* **Task directions**: Every entry, from the first to the last, should be written out exactly.

* **Supplied data**:

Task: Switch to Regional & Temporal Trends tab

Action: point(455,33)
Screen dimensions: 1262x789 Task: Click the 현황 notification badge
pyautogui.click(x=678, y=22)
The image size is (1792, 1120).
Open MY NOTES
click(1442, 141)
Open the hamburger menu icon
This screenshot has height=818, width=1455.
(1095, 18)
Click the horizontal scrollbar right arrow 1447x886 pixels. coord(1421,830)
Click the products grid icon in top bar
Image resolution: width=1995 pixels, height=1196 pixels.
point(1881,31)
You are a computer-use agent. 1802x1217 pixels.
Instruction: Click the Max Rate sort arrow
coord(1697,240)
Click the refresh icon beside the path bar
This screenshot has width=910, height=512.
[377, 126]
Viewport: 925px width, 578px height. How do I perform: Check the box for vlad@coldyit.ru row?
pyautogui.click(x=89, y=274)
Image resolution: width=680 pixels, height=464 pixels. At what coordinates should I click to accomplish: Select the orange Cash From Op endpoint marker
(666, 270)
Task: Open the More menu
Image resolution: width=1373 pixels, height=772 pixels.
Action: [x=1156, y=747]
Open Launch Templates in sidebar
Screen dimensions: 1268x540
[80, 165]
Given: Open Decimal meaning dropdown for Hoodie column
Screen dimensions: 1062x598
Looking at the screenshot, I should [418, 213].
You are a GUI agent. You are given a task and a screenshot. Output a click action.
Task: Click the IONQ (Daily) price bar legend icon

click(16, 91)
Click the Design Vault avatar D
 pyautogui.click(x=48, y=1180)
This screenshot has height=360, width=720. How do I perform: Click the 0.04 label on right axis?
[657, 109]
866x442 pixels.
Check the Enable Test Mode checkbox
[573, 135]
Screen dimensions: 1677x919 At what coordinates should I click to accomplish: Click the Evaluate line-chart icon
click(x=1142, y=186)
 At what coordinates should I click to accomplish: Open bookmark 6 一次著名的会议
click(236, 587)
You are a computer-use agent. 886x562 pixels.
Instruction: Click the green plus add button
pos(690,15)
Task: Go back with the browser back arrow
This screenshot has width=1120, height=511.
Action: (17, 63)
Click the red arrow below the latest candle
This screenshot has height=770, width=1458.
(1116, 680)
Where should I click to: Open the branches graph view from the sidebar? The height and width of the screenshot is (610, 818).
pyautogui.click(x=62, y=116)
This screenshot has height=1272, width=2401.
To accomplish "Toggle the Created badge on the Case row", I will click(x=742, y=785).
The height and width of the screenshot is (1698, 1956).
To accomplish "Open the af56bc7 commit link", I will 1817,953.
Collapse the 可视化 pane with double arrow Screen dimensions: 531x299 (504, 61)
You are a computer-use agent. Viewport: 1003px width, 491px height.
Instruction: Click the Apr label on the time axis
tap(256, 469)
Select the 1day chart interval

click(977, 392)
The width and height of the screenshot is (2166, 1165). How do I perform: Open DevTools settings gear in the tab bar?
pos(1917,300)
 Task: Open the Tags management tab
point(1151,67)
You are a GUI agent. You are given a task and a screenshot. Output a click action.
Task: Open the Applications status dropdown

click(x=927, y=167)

* **Task solution**:
Task: Switch to Regional & Temporal Trends tab

Action: point(455,33)
Screen dimensions: 1262x789 Task: Click the 현황 notification badge
pyautogui.click(x=678, y=22)
The image size is (1792, 1120).
Open MY NOTES
click(1442, 141)
Open the hamburger menu icon
This screenshot has height=818, width=1455.
(1095, 18)
Click the horizontal scrollbar right arrow 1447x886 pixels. coord(1421,830)
Click the products grid icon in top bar
Image resolution: width=1995 pixels, height=1196 pixels.
point(1881,31)
You are a computer-use agent. 1802x1217 pixels.
Instruction: Click the Max Rate sort arrow
coord(1697,240)
Click the refresh icon beside the path bar
This screenshot has width=910, height=512.
[377, 126]
Viewport: 925px width, 578px height. How do I perform: Check the box for vlad@coldyit.ru row?
pyautogui.click(x=89, y=274)
Image resolution: width=680 pixels, height=464 pixels. At what coordinates should I click to accomplish: Select the orange Cash From Op endpoint marker
(666, 270)
Task: Open the More menu
Image resolution: width=1373 pixels, height=772 pixels.
Action: [x=1156, y=747]
Open Launch Templates in sidebar
Screen dimensions: 1268x540
[80, 165]
Given: Open Decimal meaning dropdown for Hoodie column
Screen dimensions: 1062x598
Looking at the screenshot, I should [418, 213].
You are a GUI agent. You are given a task and a screenshot. Output a click action.
Task: Click the IONQ (Daily) price bar legend icon

click(16, 91)
Click the Design Vault avatar D
 pyautogui.click(x=48, y=1180)
This screenshot has height=360, width=720. How do I perform: Click the 0.04 label on right axis?
[657, 109]
866x442 pixels.
Check the Enable Test Mode checkbox
[573, 135]
Screen dimensions: 1677x919 At what coordinates should I click to accomplish: Click the Evaluate line-chart icon
click(x=1142, y=186)
 At what coordinates should I click to accomplish: Open bookmark 6 一次著名的会议
click(236, 587)
You are a computer-use agent. 886x562 pixels.
Instruction: Click the green plus add button
pos(690,15)
Task: Go back with the browser back arrow
This screenshot has width=1120, height=511.
Action: (17, 63)
Click the red arrow below the latest candle
This screenshot has height=770, width=1458.
(1116, 680)
Where should I click to: Open the branches graph view from the sidebar? The height and width of the screenshot is (610, 818).
pyautogui.click(x=62, y=116)
This screenshot has height=1272, width=2401.
To accomplish "Toggle the Created badge on the Case row", I will click(x=742, y=785).
The height and width of the screenshot is (1698, 1956).
To accomplish "Open the af56bc7 commit link", I will 1817,953.
Collapse the 可视化 pane with double arrow Screen dimensions: 531x299 (504, 61)
You are a computer-use agent. Viewport: 1003px width, 491px height.
Instruction: Click the Apr label on the time axis
tap(256, 469)
Select the 1day chart interval

click(977, 392)
The width and height of the screenshot is (2166, 1165). How do I perform: Open DevTools settings gear in the tab bar?
pos(1917,300)
 Task: Open the Tags management tab
point(1151,67)
You are a GUI agent. You are given a task and a screenshot. Output a click action.
Task: Open the Applications status dropdown

click(x=927, y=167)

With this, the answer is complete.